> Task to complete
Copy everything from the line containing "You are a GUI" down to the end of the lines, switching "screenshot" to "snapshot" and leaving all else unchanged. Leave the pictures out.

[START]

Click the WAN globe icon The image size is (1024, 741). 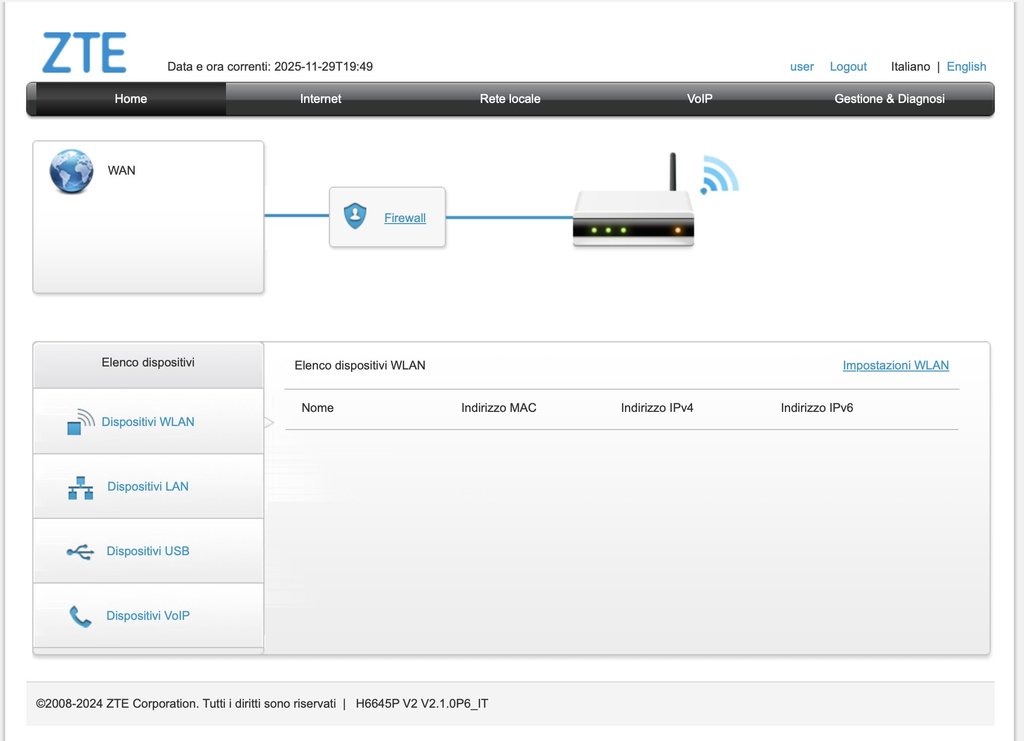[71, 171]
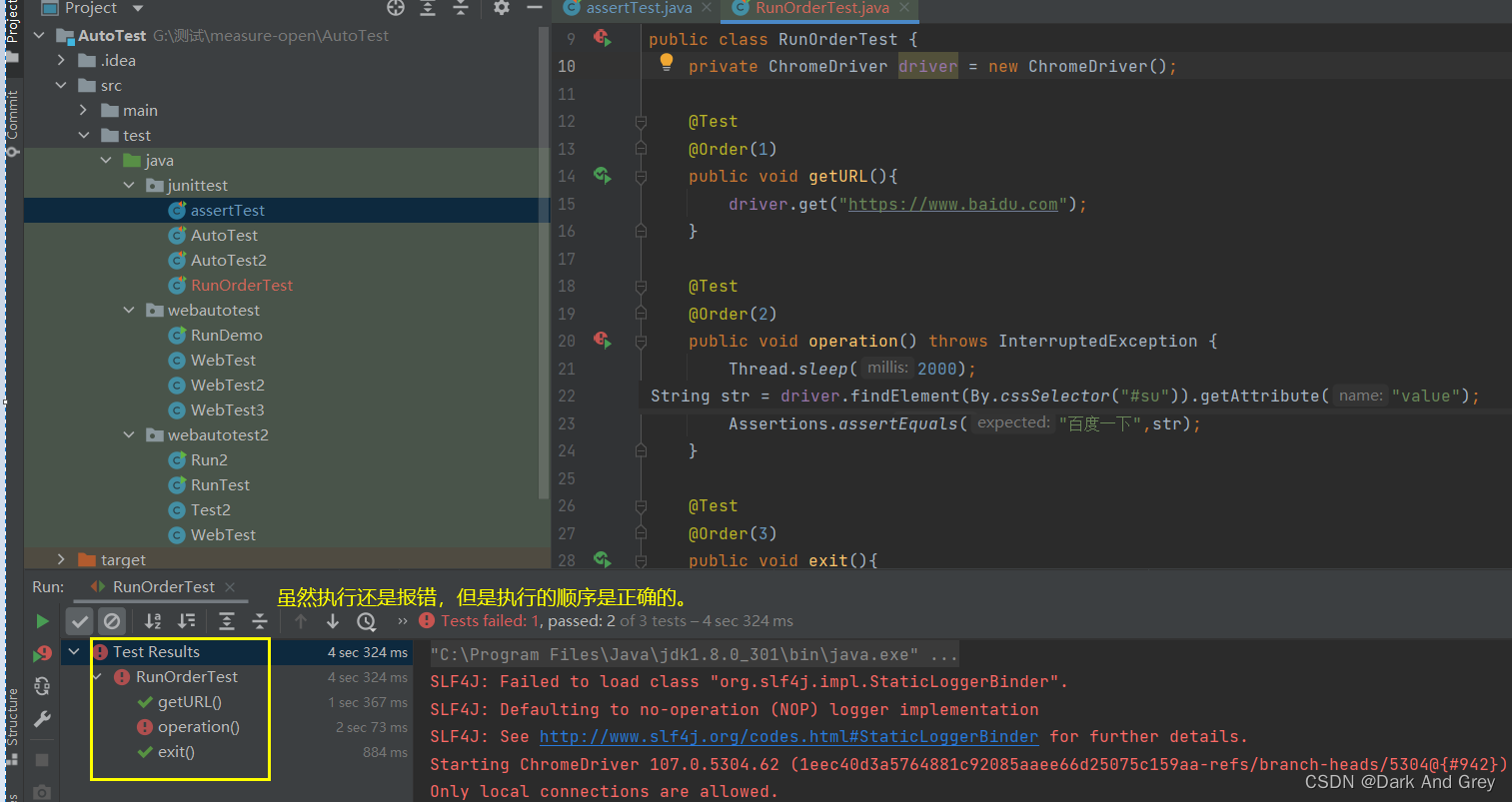1512x802 pixels.
Task: Open the baidu.com URL in code
Action: [952, 204]
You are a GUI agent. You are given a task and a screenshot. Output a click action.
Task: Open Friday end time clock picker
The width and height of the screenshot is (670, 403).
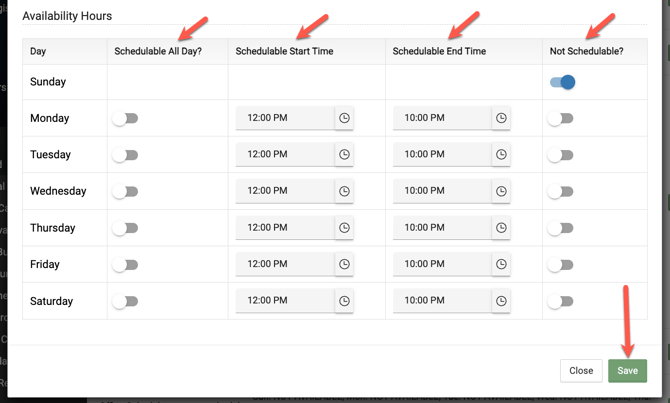click(501, 265)
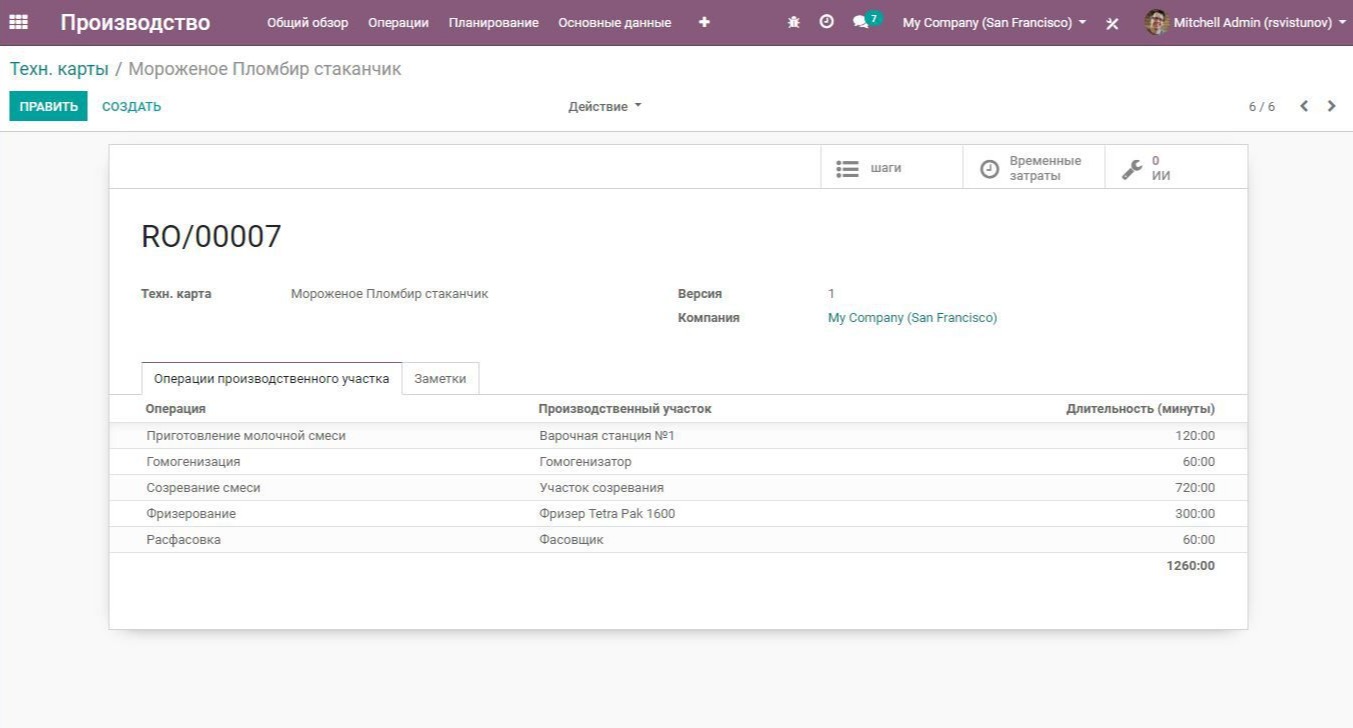Open Mitchell Admin user menu

[x=1250, y=22]
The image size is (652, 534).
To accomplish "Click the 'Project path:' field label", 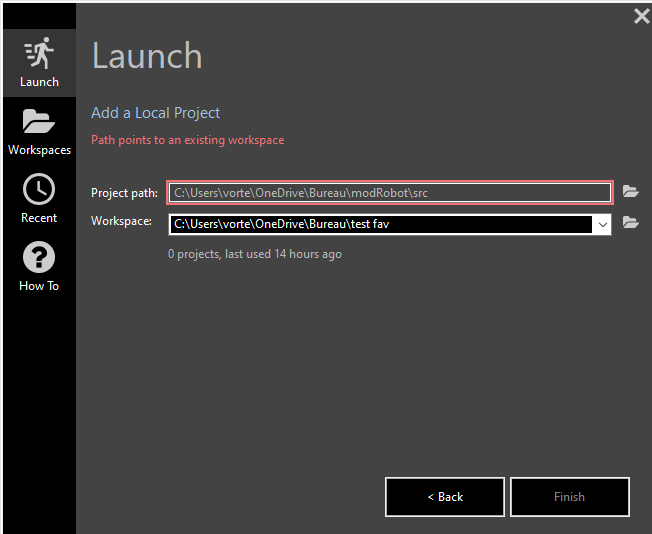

[END]

> Expected answer
You are a GUI agent. You are given a task and a snapshot. Output a click action.
Task: Open Friday end time clock picker
The width and height of the snapshot is (670, 403).
click(501, 265)
Open Mitchell Admin user menu

[x=1250, y=22]
The image size is (652, 534).
To accomplish "Click the 'Project path:' field label", 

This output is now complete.